Enhanced exciton diffusion length via cooperative quantum transport

The energy transfer rate in biomolecular systems is typically calculated from the transition probability of an excitation hopping from one molecule to another using F\"orster energy transfer based on dipole-dipole interaction of individual molecules in the perturbative regime. However, due to strong interactions of among a group of molecules the excitation can become highly delocalized leading to an effective large dipole moment with an enhanced oscillator strength. Under certain symmetries, this could lead to an enhancement in exicton transfer rate via cooperative donation or acceptance of an excitation. Here, we explore this phenomenon in various multichromophoric geometries, under different symmetries, initial conditions, and dynamics.

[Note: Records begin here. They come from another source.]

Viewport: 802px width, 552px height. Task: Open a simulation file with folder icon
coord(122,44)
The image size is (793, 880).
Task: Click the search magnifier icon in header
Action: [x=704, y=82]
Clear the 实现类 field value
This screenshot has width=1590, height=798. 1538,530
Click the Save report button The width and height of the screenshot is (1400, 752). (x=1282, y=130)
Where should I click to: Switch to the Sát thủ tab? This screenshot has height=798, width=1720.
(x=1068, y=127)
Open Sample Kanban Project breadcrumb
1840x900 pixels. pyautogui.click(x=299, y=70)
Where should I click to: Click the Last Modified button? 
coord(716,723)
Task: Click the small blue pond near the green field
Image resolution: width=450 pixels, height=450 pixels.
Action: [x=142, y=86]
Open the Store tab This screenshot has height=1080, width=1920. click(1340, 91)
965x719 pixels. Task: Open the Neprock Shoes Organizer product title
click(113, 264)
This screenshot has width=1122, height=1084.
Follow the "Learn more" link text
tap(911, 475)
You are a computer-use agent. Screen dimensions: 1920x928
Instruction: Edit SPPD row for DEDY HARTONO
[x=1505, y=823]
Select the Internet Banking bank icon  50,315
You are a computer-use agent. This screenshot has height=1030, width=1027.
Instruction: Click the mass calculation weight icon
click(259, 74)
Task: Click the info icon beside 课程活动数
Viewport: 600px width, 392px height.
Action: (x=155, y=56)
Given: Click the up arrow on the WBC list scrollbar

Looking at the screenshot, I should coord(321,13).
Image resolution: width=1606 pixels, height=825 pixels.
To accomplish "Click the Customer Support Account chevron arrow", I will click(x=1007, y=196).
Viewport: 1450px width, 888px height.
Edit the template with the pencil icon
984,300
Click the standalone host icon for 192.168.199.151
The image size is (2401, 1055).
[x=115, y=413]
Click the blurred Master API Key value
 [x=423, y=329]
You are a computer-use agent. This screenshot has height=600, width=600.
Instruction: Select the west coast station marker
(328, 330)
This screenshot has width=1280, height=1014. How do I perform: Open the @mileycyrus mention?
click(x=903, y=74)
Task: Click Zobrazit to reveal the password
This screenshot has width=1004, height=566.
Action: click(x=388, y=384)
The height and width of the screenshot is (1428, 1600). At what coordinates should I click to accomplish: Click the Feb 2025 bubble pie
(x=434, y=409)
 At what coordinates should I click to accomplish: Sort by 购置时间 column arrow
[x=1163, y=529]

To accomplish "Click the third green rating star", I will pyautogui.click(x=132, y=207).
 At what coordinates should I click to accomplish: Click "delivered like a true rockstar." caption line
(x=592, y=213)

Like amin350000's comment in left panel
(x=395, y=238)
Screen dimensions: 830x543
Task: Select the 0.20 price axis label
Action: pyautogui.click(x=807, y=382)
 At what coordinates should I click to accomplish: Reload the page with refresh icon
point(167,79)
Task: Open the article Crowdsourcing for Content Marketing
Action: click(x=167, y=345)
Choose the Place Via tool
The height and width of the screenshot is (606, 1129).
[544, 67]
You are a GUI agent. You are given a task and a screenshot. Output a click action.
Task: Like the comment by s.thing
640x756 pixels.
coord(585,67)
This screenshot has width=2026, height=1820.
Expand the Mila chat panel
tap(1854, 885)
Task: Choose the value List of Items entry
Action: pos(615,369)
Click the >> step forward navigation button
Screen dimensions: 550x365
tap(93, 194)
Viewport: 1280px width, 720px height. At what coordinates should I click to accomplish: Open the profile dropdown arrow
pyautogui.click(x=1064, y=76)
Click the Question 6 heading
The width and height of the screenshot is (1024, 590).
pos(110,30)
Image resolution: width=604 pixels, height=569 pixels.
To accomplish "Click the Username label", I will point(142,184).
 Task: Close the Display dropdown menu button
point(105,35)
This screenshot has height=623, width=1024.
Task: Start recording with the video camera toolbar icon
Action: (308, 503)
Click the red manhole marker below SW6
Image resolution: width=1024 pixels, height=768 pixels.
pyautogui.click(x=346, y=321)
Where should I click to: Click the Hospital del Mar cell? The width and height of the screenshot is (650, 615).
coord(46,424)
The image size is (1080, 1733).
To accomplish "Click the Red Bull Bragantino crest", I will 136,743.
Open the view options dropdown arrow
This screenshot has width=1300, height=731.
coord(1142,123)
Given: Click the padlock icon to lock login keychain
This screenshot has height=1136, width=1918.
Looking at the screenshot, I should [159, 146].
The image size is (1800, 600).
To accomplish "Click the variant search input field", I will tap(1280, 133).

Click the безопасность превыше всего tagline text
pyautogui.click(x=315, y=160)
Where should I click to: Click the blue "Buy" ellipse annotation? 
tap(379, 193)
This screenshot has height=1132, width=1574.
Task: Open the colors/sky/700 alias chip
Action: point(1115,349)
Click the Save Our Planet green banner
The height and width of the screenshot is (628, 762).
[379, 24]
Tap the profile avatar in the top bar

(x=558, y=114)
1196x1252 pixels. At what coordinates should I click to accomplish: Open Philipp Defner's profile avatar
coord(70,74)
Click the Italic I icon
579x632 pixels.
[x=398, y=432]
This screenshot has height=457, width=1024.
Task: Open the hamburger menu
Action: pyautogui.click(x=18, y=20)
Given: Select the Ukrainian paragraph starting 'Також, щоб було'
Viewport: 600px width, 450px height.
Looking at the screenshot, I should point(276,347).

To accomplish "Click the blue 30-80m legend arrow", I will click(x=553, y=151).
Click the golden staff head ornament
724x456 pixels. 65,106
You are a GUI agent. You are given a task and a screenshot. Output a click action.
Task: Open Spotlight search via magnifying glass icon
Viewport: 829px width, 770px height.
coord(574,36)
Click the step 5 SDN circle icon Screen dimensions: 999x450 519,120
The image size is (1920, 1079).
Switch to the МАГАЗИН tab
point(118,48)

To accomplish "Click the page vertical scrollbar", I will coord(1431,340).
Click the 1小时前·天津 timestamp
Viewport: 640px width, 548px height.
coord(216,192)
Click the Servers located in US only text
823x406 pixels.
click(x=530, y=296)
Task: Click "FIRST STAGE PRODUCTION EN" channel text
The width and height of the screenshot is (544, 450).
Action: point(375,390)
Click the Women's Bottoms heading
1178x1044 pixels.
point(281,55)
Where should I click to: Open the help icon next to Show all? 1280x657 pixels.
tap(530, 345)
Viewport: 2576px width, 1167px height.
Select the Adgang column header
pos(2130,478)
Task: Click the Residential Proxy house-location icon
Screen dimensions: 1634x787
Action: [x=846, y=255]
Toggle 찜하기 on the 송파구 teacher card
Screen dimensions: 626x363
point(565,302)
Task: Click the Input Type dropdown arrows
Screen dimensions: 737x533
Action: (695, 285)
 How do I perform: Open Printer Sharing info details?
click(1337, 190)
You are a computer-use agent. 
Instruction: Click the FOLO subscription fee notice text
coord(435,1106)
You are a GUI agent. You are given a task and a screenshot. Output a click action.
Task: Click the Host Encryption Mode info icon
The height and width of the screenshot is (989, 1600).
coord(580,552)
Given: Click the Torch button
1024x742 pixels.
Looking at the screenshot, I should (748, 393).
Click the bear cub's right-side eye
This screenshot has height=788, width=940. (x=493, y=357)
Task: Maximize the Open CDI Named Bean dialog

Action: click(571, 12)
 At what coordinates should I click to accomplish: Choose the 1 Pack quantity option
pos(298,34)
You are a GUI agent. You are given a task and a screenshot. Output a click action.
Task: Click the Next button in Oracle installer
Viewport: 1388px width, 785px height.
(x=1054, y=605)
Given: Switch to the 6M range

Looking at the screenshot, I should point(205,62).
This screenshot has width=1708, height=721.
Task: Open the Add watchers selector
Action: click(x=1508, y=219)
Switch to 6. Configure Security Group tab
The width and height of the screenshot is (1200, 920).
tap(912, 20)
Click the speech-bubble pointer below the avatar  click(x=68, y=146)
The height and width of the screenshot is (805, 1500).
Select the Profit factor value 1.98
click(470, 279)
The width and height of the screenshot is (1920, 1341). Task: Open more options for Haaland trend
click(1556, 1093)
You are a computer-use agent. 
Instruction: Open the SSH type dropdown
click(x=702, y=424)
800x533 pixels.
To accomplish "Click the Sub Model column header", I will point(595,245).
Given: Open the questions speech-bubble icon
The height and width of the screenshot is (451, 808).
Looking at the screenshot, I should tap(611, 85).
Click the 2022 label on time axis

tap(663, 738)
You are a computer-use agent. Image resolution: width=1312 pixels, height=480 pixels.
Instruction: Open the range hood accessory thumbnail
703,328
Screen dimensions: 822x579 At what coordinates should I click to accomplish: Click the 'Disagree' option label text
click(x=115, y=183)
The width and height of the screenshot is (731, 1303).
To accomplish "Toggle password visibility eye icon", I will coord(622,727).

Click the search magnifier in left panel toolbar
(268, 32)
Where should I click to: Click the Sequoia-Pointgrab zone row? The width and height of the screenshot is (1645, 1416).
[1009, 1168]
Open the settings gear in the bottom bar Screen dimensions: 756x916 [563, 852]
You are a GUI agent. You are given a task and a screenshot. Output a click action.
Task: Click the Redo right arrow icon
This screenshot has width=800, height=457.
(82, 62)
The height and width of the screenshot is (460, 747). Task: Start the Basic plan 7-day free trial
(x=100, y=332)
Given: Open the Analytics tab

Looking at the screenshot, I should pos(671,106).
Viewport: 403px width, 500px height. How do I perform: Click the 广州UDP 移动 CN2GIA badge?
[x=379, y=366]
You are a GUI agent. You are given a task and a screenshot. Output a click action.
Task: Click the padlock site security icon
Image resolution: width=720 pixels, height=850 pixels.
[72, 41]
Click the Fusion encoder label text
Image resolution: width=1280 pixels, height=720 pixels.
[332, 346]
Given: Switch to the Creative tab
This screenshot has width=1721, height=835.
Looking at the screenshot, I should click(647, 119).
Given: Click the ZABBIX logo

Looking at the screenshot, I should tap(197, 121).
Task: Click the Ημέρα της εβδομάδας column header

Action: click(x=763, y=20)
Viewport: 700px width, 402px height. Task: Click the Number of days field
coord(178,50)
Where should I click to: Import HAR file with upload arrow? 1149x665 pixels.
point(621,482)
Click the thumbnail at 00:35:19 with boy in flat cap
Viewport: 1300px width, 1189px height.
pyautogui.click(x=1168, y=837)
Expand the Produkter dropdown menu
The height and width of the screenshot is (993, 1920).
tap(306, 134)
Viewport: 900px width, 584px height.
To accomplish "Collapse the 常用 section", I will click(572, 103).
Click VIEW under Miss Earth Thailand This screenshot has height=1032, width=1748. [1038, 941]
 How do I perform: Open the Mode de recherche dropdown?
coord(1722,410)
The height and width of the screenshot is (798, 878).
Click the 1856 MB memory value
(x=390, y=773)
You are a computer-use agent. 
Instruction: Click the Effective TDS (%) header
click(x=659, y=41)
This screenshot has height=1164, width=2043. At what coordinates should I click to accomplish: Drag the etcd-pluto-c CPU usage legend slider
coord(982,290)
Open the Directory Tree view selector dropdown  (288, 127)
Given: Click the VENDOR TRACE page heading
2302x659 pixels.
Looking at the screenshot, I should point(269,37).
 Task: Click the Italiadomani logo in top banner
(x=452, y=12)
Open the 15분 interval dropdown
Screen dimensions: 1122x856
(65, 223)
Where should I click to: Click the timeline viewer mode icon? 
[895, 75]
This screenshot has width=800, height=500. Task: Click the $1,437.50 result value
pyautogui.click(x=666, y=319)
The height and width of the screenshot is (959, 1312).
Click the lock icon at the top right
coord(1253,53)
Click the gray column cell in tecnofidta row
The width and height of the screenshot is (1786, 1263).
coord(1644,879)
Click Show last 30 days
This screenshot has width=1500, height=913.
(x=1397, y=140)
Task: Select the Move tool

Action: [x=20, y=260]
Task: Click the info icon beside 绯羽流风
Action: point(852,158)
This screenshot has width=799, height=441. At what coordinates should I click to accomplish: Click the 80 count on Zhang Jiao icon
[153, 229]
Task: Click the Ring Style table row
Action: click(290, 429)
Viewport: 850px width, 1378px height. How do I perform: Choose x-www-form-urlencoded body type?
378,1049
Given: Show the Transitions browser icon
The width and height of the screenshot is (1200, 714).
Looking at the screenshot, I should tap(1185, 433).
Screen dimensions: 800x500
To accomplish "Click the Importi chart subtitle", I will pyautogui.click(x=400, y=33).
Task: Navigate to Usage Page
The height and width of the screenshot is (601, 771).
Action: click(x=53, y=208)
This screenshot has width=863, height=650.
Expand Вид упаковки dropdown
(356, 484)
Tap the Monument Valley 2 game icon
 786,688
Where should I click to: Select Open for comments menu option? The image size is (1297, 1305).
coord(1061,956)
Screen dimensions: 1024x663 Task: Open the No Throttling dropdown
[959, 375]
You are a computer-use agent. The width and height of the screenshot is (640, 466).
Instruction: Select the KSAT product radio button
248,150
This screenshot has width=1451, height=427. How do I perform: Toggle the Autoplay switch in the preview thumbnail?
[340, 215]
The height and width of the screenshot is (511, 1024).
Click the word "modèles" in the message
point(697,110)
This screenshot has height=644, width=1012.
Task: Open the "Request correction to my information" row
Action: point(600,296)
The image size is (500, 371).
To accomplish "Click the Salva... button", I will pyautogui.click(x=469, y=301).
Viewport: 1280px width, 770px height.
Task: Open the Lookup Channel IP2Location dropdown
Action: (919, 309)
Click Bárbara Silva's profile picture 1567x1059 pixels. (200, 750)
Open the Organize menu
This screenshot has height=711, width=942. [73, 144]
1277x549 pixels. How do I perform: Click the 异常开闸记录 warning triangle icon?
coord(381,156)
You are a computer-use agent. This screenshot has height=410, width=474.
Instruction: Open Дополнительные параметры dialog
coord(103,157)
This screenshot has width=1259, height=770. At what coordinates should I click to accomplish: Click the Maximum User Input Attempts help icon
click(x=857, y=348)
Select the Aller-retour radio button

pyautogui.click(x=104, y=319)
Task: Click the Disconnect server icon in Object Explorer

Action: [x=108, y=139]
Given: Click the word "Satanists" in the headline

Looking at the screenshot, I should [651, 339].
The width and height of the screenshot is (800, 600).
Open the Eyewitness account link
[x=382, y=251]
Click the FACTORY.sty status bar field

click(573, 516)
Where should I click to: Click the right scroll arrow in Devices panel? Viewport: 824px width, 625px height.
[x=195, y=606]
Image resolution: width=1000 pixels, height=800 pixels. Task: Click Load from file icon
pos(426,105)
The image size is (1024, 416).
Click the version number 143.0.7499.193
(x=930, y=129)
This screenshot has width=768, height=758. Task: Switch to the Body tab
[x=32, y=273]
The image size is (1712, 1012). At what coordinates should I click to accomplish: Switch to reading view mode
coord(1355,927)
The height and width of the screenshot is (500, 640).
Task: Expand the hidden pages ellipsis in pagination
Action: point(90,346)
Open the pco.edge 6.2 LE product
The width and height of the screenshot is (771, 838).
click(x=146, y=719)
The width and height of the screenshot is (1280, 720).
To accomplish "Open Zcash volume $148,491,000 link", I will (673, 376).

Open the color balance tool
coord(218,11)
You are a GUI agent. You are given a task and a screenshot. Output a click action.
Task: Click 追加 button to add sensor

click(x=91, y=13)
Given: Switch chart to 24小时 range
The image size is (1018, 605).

We study the behavior of the exciton diffusion length under the effects of disorders and environmental fluctuations and quantify the crossover from ballistic to diffusive regimes. Specifically, for a quasi-1 D array of rings containing N chromophores interacting with a bosonic bath, an interplay of time scales dictates the exciton dynamics. In the ``far-field'' regime, environmental interactions are dominating and the system properties are approaching those of the incoherent equilibrium Gibbs state. However, in the ``near-field'' the coherent interactions among dipole aggregates dominate other time scales and exciton diffusion length is enhanced by a factor of $\sqrt{N}$.